Project

General

Profile

Actions

Bug #12473

closed

Missing shutdown messages on AMD Ryzen

Added by Gary Mills over 2 years ago. Updated over 2 years ago.

Status:
Resolved
Priority:
Normal
Assignee:
Category:
XNV (X Window System)
Target version:
Start date:
Due date:
% Done:

0%

Estimated time:
Difficulty:
Medium
Tags:

Description

Since approximately December 2019, the shutdown messages have disappeared on my AMD Ryzen systems. In the tests, outlined below, I powered off the system from the GUI, and observed the screen.

In a normal shutdown, the screen displayed all the console messages, starting from the last boot. At the conclusion, it powered off the system.

For the abnormal systems, I got a black screen, with a single white rectangle in the upper left corner. After some time, the system powered off.

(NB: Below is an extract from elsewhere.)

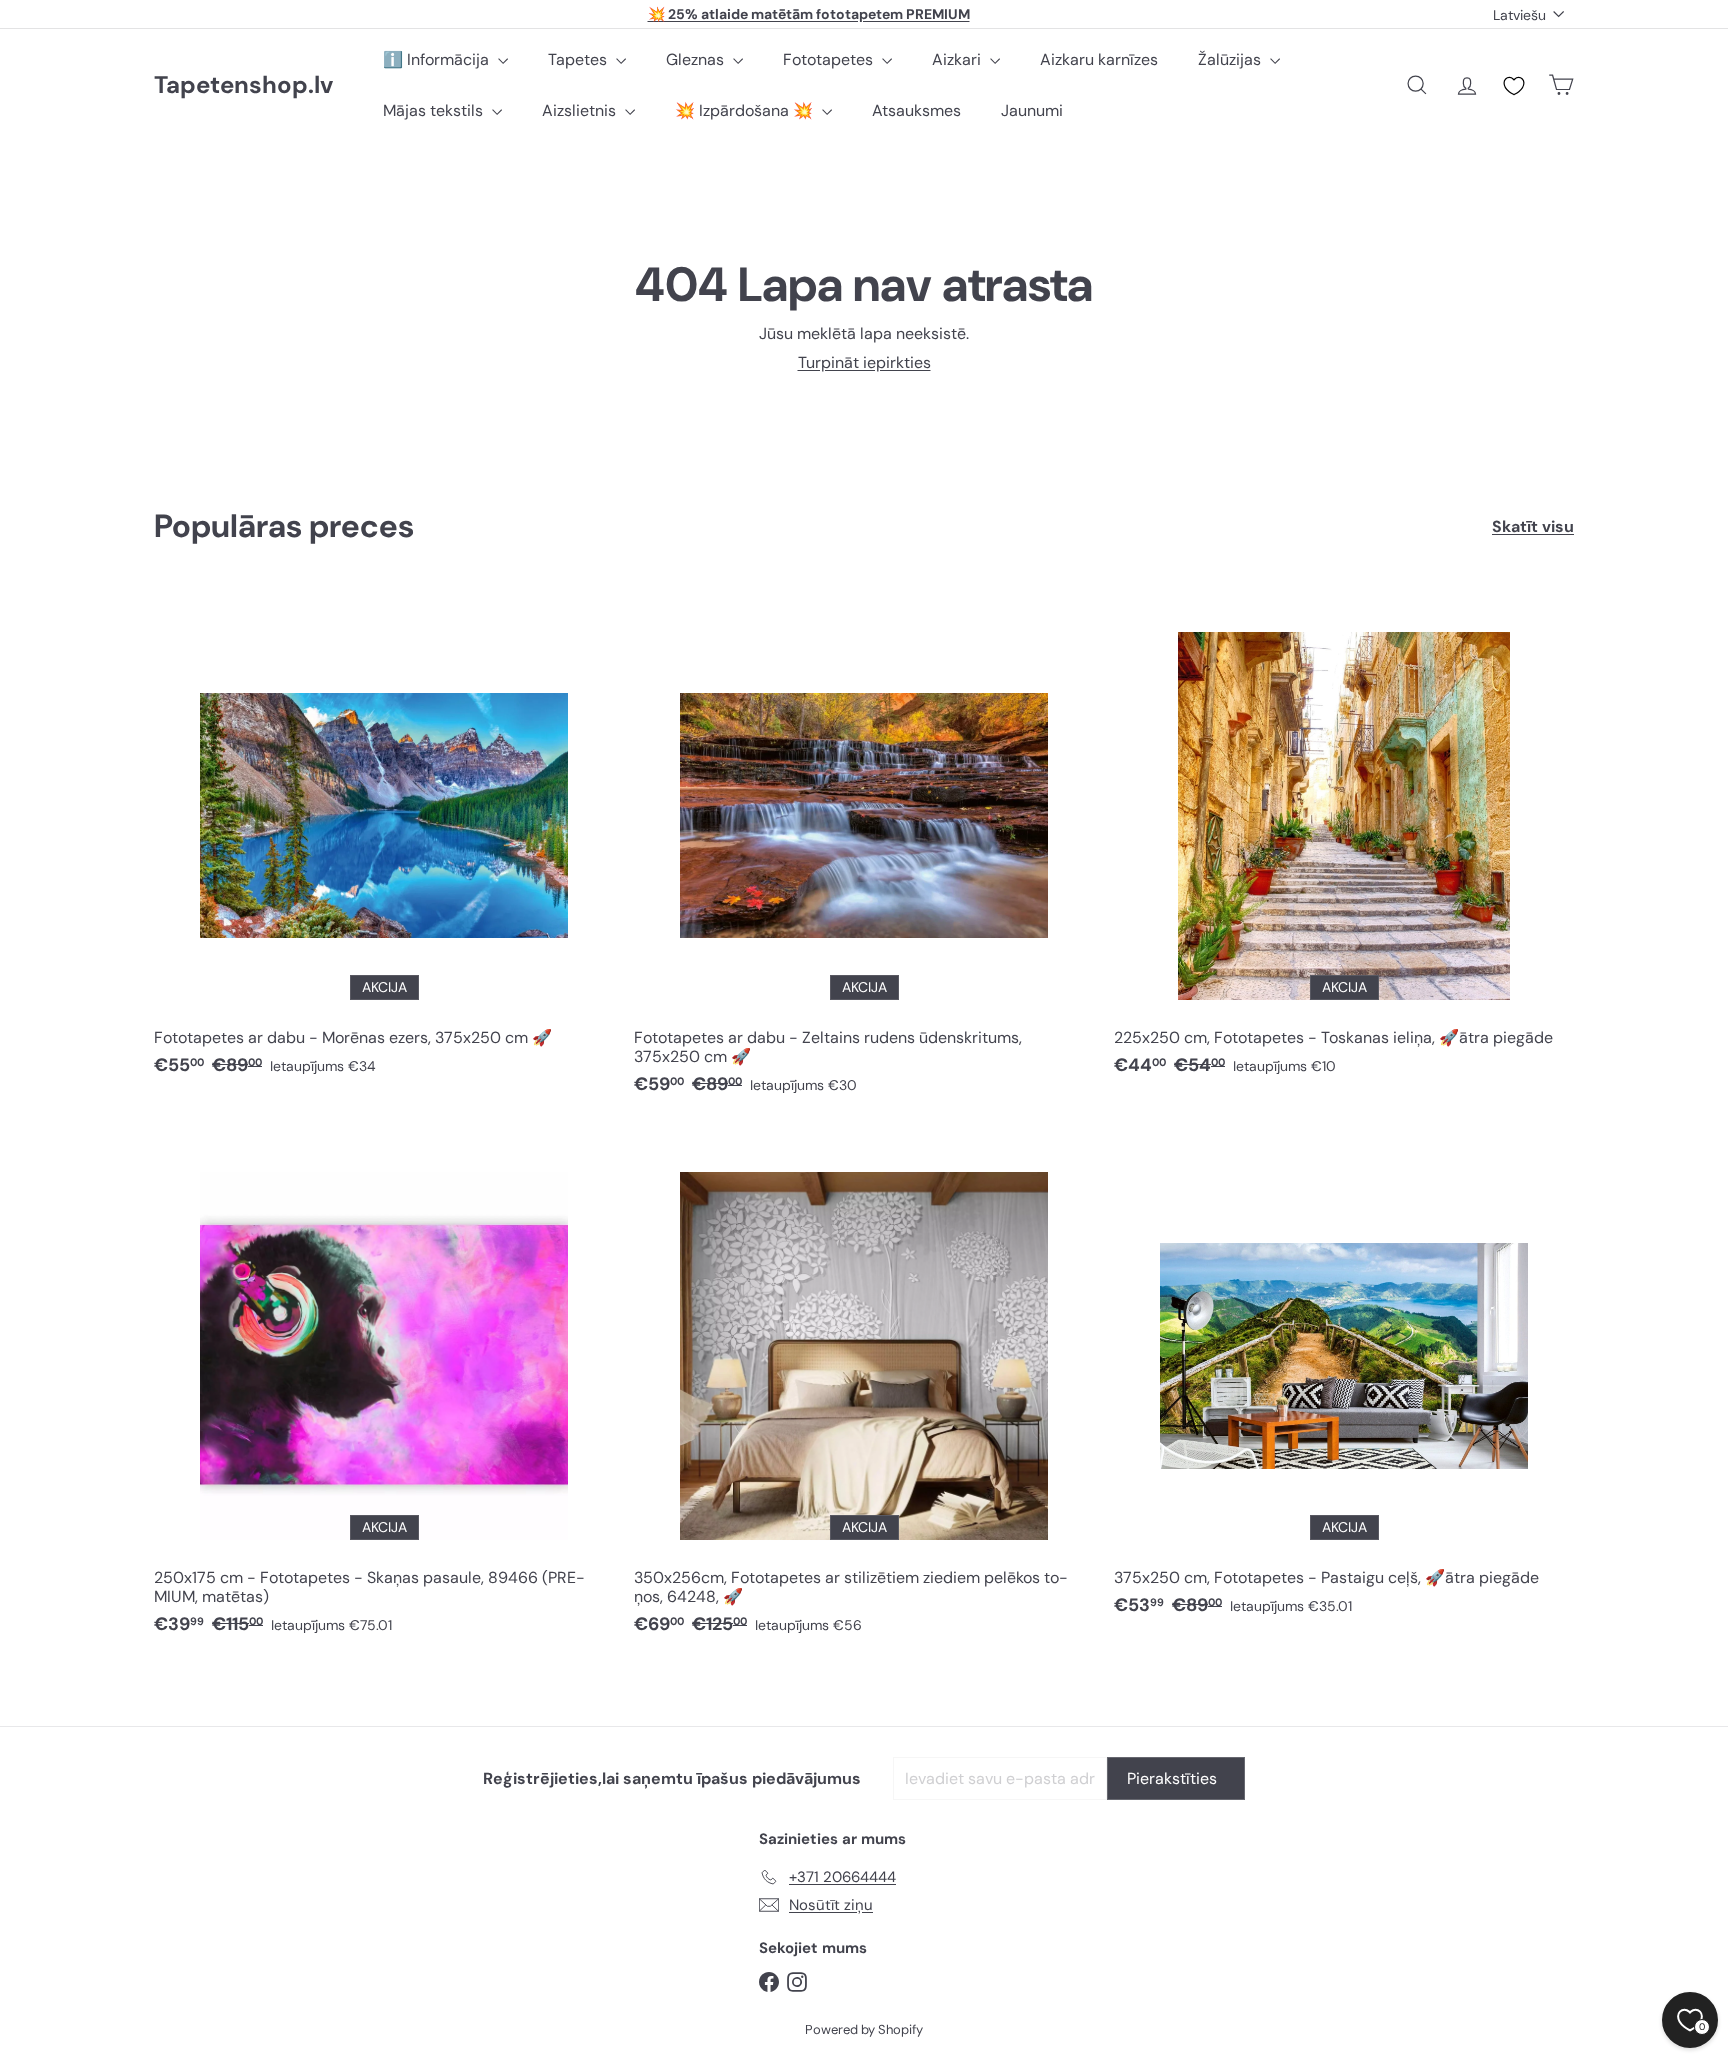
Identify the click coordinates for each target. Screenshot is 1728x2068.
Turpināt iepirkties (864, 362)
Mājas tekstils (435, 110)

The last line of /var/log/Xorg.0.log.old, on systems that displayed the shutdown messages correctly, was like this:

Server terminated successfully (0). Closing log file.

This message was printed to the log file about two seconds after the previous message.

On systems that did not display the shutdown messages, this line was missing from the Xorg log file.

This behavior is quite reproducible: it happens on any AMD Ryzen system. Two of my systems behaved normally. They are:

An Intel system, for comparison. It ran OI from March 2020. The CPU was an Intel(r) Xeon(r) W3550. The video card was a Radeon HD 2400 PRO/XT, operating at 1280x1024.

An AMD system. This one had an AMD Ryzen 3 1200. The video card again was a Radeon HD 7450, operating at 1280x1024. For this test, it ran OI from September 2018.

Two of them misbehaved. They are:

The same AMD system as above, running OI from March 2020

Another AMD system. It also ran OI from March 2020. The CPU was an AMD Ryzen 3 2200G. The video card was a Radeon HD 7450, also operating at 1280x1024.

I conclude that this misbehavior only happens with AMD systems, running a recent version of OI. It seems that, on these systems, Xorg terminates early, before it is able to write the last line of the log file.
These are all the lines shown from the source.